• **Problem statement**
Scan the entries that follow for the word "toggle", then report every line in which it appears.
*** Dataset excerpts ***
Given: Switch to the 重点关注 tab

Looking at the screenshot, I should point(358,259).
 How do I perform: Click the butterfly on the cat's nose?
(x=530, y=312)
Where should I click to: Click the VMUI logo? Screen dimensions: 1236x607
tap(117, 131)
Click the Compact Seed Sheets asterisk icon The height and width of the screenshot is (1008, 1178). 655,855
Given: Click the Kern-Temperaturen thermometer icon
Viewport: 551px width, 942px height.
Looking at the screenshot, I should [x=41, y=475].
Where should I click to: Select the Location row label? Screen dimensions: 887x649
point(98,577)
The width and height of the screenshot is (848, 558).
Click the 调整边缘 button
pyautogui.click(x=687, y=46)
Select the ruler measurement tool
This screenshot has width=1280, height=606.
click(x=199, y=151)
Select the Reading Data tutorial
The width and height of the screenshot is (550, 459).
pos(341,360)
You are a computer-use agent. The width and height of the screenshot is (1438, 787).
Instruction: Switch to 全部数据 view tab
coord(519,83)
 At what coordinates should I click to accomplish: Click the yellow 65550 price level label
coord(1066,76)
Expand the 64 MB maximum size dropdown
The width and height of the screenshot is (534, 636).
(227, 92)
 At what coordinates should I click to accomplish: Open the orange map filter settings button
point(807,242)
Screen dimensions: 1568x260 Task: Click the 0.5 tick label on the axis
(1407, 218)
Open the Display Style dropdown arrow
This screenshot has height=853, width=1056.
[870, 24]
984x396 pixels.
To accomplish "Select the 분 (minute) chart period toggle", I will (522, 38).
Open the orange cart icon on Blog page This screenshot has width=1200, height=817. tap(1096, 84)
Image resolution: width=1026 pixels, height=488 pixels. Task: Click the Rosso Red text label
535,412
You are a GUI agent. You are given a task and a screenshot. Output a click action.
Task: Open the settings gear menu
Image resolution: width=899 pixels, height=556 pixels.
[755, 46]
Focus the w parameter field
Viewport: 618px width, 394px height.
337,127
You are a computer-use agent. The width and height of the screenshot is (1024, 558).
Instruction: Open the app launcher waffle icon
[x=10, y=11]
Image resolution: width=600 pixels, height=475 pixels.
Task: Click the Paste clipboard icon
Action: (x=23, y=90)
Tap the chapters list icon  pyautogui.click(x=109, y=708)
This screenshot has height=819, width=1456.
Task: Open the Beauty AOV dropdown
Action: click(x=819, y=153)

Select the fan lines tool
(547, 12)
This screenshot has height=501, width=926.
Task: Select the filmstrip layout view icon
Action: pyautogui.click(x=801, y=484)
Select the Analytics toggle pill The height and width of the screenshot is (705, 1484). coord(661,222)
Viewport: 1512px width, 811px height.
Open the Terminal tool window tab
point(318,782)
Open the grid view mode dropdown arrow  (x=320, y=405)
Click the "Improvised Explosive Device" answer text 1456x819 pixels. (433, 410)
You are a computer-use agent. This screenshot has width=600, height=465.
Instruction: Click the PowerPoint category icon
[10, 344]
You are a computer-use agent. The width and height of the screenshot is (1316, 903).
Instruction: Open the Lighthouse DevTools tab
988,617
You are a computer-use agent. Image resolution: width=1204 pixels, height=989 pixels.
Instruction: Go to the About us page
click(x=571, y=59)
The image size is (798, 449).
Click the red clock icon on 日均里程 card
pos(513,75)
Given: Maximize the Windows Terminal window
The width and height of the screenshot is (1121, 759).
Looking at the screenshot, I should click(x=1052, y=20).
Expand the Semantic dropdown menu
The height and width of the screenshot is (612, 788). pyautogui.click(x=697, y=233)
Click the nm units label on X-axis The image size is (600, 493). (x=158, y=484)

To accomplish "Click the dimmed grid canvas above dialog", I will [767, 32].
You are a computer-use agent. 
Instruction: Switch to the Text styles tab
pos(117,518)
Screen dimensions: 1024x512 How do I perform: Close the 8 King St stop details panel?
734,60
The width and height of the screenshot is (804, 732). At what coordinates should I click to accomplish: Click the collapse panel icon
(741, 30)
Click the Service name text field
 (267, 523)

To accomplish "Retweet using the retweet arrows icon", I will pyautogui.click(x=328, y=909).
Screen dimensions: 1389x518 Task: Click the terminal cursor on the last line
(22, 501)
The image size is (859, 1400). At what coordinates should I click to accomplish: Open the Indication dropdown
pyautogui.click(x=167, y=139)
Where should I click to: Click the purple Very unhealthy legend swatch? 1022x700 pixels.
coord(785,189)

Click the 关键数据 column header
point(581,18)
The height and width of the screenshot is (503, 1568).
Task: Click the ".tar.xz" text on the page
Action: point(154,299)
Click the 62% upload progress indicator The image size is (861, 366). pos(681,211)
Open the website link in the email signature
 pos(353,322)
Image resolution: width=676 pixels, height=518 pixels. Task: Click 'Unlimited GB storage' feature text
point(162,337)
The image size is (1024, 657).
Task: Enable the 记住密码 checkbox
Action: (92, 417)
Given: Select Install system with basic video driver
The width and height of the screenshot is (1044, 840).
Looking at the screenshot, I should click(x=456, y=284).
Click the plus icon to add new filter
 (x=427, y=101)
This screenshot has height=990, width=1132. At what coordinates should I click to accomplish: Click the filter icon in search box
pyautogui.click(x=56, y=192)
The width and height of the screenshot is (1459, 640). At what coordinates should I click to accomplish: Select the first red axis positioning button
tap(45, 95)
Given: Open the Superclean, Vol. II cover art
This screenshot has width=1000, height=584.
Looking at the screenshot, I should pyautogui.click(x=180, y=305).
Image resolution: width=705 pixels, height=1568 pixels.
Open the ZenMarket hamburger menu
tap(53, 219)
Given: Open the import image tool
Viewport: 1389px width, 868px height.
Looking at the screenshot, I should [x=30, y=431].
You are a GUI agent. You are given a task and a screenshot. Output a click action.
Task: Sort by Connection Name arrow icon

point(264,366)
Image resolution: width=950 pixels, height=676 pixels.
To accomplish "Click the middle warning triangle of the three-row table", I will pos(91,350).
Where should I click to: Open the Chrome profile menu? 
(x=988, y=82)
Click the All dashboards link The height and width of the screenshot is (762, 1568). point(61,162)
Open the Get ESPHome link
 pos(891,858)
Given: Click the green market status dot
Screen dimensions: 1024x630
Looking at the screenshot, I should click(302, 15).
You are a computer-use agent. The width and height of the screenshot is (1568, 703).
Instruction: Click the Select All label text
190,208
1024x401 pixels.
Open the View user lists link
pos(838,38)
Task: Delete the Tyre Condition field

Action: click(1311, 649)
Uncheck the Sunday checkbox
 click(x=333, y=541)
*** End of Dataset excerpts ***
• **Written answer**
To accomplish "Select the 분 (minute) chart period toggle", I will (522, 38).
Select the Analytics toggle pill The height and width of the screenshot is (705, 1484). coord(661,222)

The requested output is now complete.